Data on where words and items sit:
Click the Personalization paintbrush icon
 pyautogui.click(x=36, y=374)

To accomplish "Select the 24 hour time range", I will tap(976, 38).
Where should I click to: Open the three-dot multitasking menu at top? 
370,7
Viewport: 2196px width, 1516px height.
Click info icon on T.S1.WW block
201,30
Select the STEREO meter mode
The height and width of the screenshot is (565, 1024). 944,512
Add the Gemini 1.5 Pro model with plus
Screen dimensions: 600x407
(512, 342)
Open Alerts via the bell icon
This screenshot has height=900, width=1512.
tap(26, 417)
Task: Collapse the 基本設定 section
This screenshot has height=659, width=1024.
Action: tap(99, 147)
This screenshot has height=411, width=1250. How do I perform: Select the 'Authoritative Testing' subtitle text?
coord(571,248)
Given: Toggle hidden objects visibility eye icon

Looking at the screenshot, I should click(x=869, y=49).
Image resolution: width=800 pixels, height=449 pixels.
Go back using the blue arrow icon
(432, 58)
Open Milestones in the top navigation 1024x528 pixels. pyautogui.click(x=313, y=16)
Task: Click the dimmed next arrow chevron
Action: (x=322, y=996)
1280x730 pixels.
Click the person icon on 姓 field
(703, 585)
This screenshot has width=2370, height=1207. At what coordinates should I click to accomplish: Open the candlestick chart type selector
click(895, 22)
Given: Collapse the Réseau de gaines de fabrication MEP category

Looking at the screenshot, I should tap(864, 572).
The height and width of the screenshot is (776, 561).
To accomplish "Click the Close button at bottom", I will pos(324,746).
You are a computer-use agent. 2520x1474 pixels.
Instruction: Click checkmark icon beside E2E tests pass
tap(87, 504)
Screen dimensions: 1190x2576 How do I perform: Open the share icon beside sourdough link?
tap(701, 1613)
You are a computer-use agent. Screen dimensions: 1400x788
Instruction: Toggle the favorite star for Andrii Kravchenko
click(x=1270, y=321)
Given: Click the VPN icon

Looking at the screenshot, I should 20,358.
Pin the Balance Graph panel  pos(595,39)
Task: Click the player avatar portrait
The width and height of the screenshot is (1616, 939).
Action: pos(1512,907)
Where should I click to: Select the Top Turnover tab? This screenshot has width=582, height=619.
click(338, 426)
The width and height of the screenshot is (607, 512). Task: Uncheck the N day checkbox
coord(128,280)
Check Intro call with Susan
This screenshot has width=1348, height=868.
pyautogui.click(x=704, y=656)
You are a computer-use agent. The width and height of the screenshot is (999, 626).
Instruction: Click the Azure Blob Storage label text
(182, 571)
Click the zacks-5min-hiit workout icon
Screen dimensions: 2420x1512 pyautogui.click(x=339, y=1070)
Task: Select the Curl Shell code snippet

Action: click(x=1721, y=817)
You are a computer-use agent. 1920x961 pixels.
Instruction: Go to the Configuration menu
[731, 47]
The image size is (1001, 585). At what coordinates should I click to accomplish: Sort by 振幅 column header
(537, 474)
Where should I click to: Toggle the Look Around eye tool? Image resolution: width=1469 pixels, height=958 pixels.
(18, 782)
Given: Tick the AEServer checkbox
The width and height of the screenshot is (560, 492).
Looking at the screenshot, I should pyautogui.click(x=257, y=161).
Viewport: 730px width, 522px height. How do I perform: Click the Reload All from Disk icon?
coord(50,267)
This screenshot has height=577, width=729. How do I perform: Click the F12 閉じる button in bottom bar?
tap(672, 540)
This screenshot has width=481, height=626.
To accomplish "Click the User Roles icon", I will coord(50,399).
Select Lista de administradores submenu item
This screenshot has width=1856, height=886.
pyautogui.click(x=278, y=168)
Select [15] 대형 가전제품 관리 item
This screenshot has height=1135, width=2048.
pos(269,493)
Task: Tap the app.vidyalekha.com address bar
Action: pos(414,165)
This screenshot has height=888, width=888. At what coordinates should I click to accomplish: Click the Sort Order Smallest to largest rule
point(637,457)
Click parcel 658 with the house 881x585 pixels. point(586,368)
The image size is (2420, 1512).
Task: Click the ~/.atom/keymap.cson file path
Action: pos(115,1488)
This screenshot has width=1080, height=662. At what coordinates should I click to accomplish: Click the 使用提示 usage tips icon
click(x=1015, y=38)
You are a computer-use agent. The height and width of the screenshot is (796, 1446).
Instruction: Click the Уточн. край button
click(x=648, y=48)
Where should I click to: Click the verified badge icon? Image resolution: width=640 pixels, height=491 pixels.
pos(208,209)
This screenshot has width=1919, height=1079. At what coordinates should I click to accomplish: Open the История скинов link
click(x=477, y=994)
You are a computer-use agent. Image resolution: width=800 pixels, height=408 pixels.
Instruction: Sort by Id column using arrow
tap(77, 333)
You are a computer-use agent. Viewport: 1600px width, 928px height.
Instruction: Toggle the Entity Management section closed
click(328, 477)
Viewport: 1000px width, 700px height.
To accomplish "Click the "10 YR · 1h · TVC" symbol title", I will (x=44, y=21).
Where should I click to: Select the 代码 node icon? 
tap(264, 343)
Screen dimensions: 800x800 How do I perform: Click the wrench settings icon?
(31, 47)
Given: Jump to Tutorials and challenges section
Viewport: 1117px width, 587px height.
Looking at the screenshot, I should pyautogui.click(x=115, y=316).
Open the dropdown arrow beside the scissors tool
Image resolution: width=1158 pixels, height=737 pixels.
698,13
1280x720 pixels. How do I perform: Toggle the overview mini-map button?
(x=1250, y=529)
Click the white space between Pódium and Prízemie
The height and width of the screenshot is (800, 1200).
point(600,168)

**Aim of the exercise:** Copy, without any change, the data from the line holding "1280x720 pixels. How" through the last line, both included.

**Final result:**
1280x720 pixels. How do I perform: Toggle the overview mini-map button?
(x=1250, y=529)
Click the white space between Pódium and Prízemie
The height and width of the screenshot is (800, 1200).
point(600,168)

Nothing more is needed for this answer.